(1) Anthropos
Body is made, not born. It is a sort
of relay race: a thousand handshakes fade,
the one hand survives. Across it, thwart
lines remain, remind of the unmade.
A spider links the moments of its going
by stretching out its spit across the sky,
early and later threaded, all one doing,
never a break between, never an I.
Not so son of woman. All my reach
began from one and lasted till another,
another falling hand, another breach
while heart observed: an armless helpless mother.
Whom shall I give this hand, its thousand flaws,
never a one but longing its way across?
(2) Exile
Now let my body’s all be used. But how,
who regather red that would not follow,
bleed sap back and into bough,
gasp breath home to heaving hollow?
Shall I tear my hand from its own shadow?
bid lost knees and elbows disengage
from dust that flocked to welcome them, and go
along with me one man, one dance, one rage?
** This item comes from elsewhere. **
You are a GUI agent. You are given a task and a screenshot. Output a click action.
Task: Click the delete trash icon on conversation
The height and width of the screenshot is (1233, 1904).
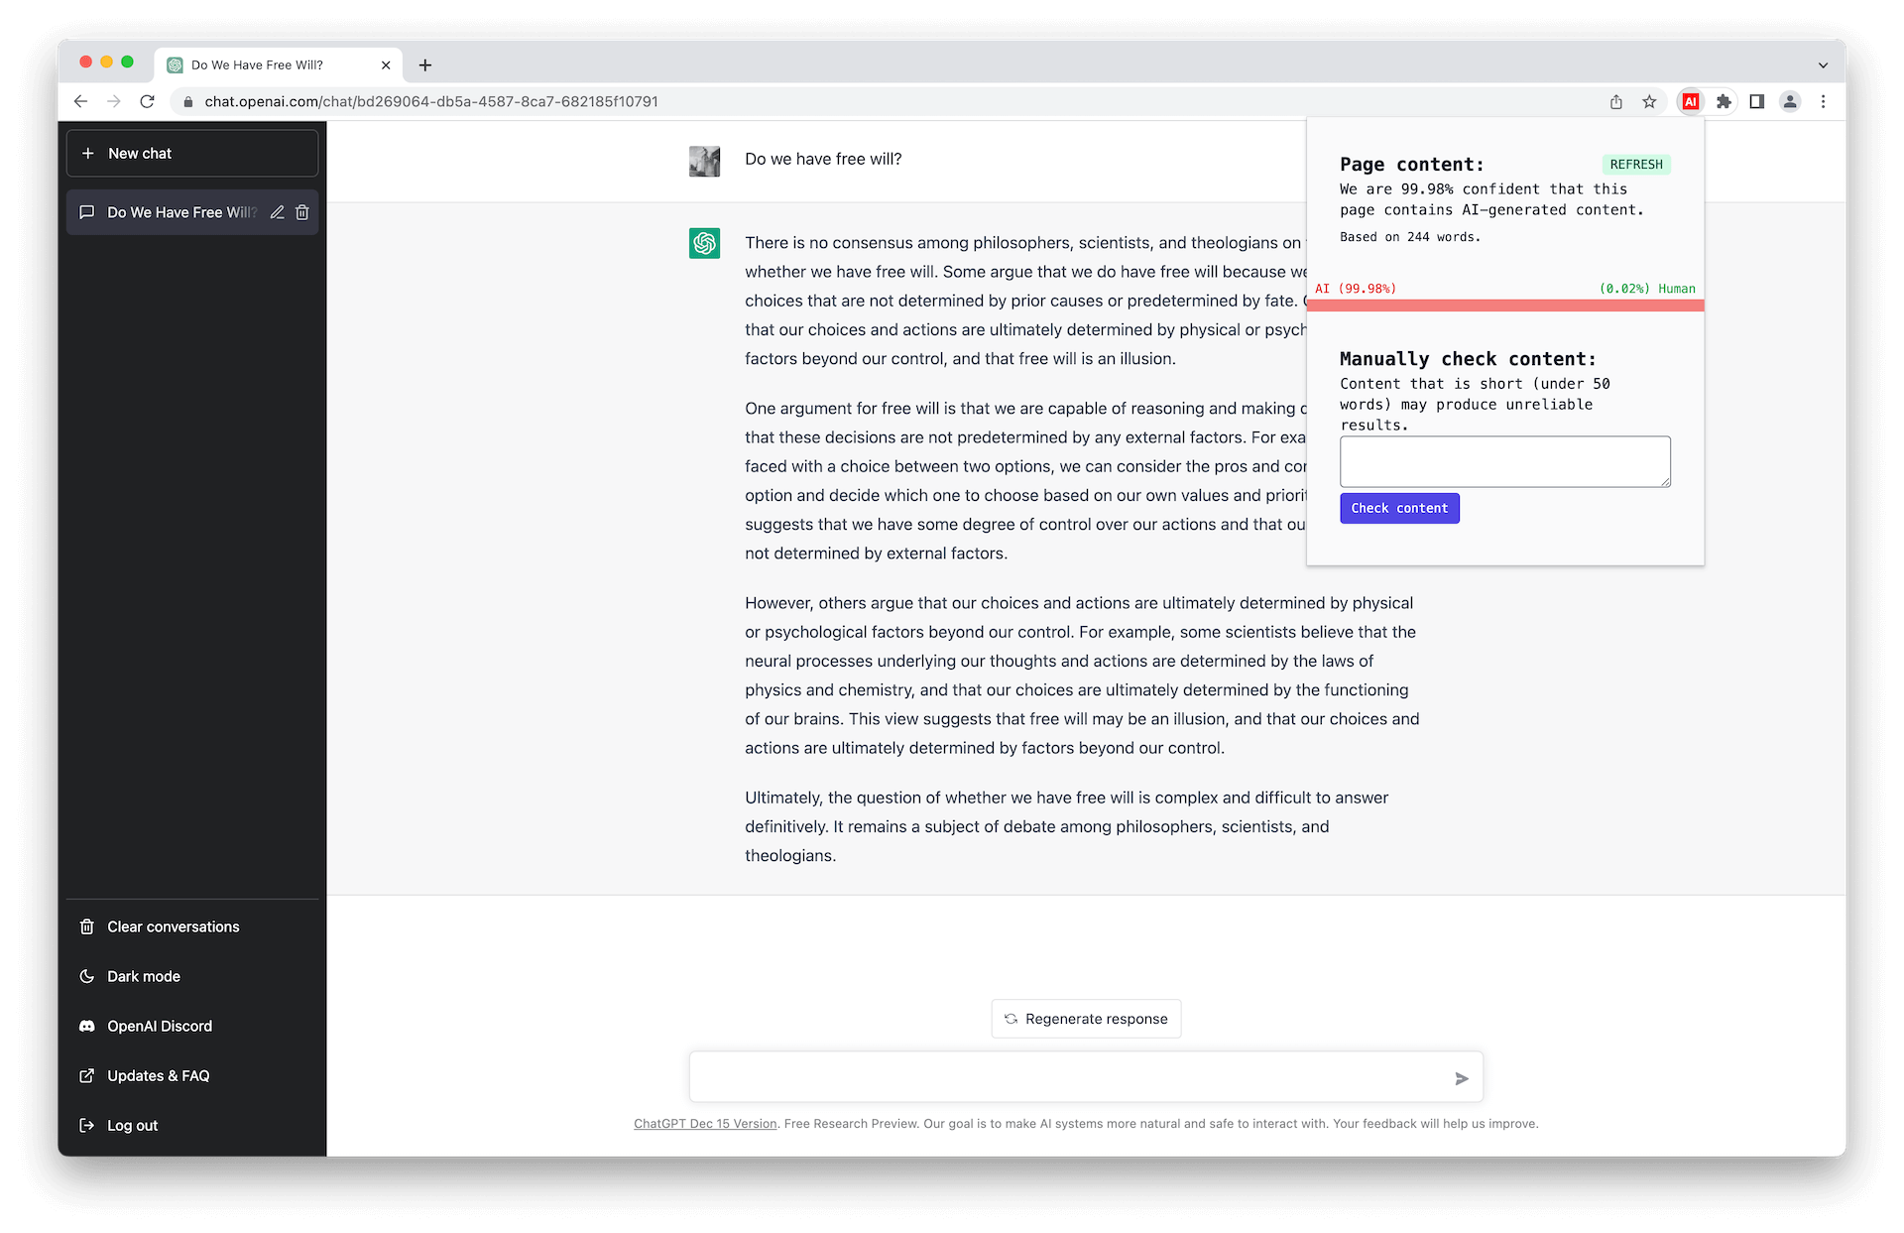tap(303, 212)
No, wound is me. What could not keep
this pace or stature is my other way.
Let breath be wide and holy bone be deep,
lost together, one in the wait of day.
My body scatters into living whole,
each foot bleeding from a side, a sole.
(3) Stand
Shall I go to the hills for an answer, find in
pines stunted on some late slope
my new law? Those west ones are thin.
They have height only, none of my hope.
I call them the old names. My grandfather carved
hearts on their faces, cut bark free
and found a knot under. See how the light-starved
longer better ones bend, live on oddly.
Groping wise, their rust branches crawl
where rising is not good, point to a ground
even the rain runs from, let cones fall
seeding in snails’ spittle, starlings’ sound,
knowing in darked query alone’s told
sun’s answer, habitable hold.
--Lloyd Haft (from Anthropos, Querido 1996)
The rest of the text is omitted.